Asian stocks rose as better-than-expected U.S. growth data added to evidence of improving global economic health, with investors awaiting key earnings results and an announcement on who will helm the Federal Reserve.
Equities in Australia and South Korea climbed and Japan’s Topix index hovered around the highest since 2007 following another record for the S&P 500 Index Friday. Profit reports due this week from some of the world’s largest companies may show if there’s enough juice in the earnings season to propel another leg higher for global shares. Bond and currency markets continue to be gripped by speculation around who U.S. President Donald Trump will choose as the next Fed chair, with Governor Jerome Powell said to be the front-runner.
Trump last week stoked the sense of drama surrounding his choice, tweeting a video teasing an announcement he said would come this week. The president is leaning toward appointing Powell, according to three people familiar with the matter. Meantime, Bank of Japan Governor Haruhiko Kuroda looks favored to steer monetary policy for another five years after his current term ends in April, the Nikkei newspaper reported, without citing anyone.
Earnings are coming thick and fast. Sinopec and PetroChina probably improved earnings in the third-quarter as higher oil prices helped refining margins, analysts said. Their results are in focus after Exxon and Chevron each posted double-digit profit increases on Friday. Three of China’s big four banks report on Monday, after China Construction Bank earnings last week fueled optimism that interest margins and asset quality are improving. Shares have jumped this year on optimism a regulatory crackdown has eased and growth will boost earnings.
In Spain, the next hurdle in the battle with Catalonian separatists comes Monday, when public employees have to decide which side to follow. Barcelona’s streets flooded with hundreds of thousands of pro-unity demonstrators over the weekend, pressuring local lawmakers who pledged to defy Madrid’s direct control of the region. Prime Minister Mariano Rajoy on Friday ousted Catalan’s President Carles Puigdemont and dissolved his government after it declared independence.
On the U.S. political scene, developments in Washington will be closely watched after a grand jury approved the first charges stemming from special counsel Robert Mueller’s probe into Russian meddling in the 2016 election and possible collusion with Donald Trump’s campaign, according to multiple news reports.
Terminal users can read more in our Markets Live blog.
Here are some key upcoming events this week:
- President Donald Trump has said he’ll reveal his choice to lead the Fed by Friday.
- The Fed’s next rate decision is on Wednesday, with economists expecting the central bank to keep rates at 1.25 percent and to increase them at the December meeting.
- The U.S. October payroll report comes out Friday. On Monday, personal income and spending data comes out, which features the Fed’s preferred inflation gauge.

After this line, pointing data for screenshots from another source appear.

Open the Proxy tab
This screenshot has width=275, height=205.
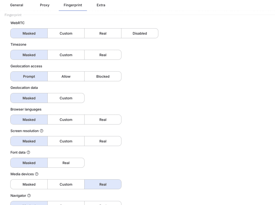point(45,5)
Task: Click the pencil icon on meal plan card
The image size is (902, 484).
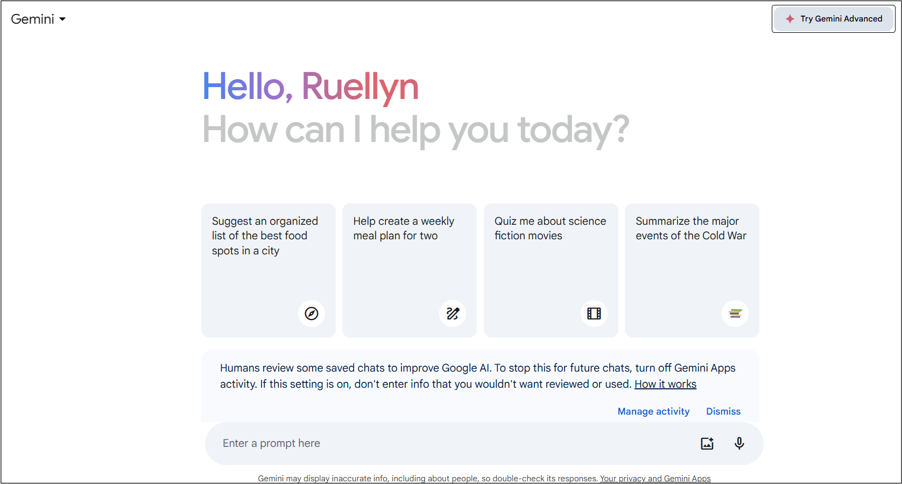Action: tap(453, 314)
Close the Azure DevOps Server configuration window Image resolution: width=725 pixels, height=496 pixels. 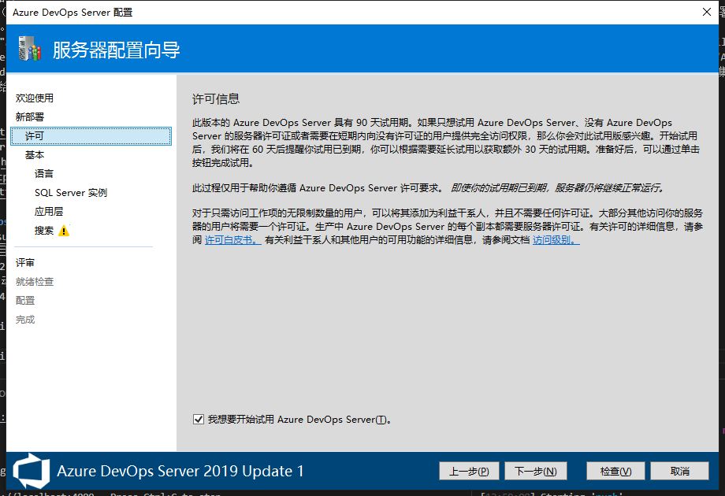point(706,12)
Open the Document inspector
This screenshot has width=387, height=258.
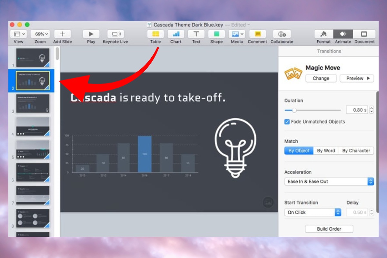tap(364, 35)
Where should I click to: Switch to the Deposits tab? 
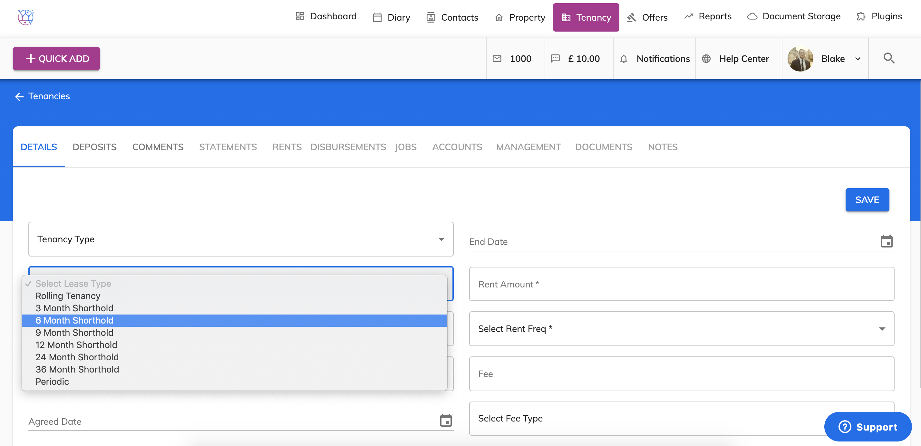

- Trump starts an 11-day trip to Asia, his first as president, on Friday. He’s scheduled to visit Japan, South Korea, China, Vietnam and the Philippines for talks with leaders and to visit the APEC and Asean summits. Trade and security issues — particularly North Korea — will probably be in focus.
- A week packed with earnings releases culminates with Apple Inc. results Friday.
And these are the main moves in markets:
- Japan’s Topix index was flat as of 9:18 a.m. in Tokyo.
- South Korea’s Kospi index gained 0.4 percent.
- Australia’s S&P/ASX 200 Index rose 0.1 percent.
- Futures on Hong Kong’s Hang Seng Index gained 0.3 percent in most recent trading.
- Futures on the S&P 500 Index slid 0.2 percent. The underlying gauge climbed 0.8 percent Friday, when the Nasdaq Composite surged 2.2 percent.
- The Bloomberg Dollar Spot Index was flat.
- The yen was at 113.72, near its weakest since July.
- The euro was little changed at $1.1606 and the pound traded at $1.3135.
- The Aussie bought 76.71 U.S. cents.
- The New Zealand dollar fell 0.3 percent to 68.59 U.S. cents. The country’s new finance minister said at the weekend that reforming the Reserve Bank of New Zealand’s monetary policy mandate could potentially result in lower interest rates.
- The yield on 10-year Treasuries was little changed at 2.41 percent after rising as high as 2.48 percent during the Friday session.
- Australia’s 10-year yield declined five basis points to 2.72 percent in early Monday trading.
- West Texas Intermediate crude rose 0.3 percent to $54.05 after rising 2.4 percent on Friday, when it touched the highest in about six months.
- Gold slipped 0.2 percent to $1,271.68 an ounce.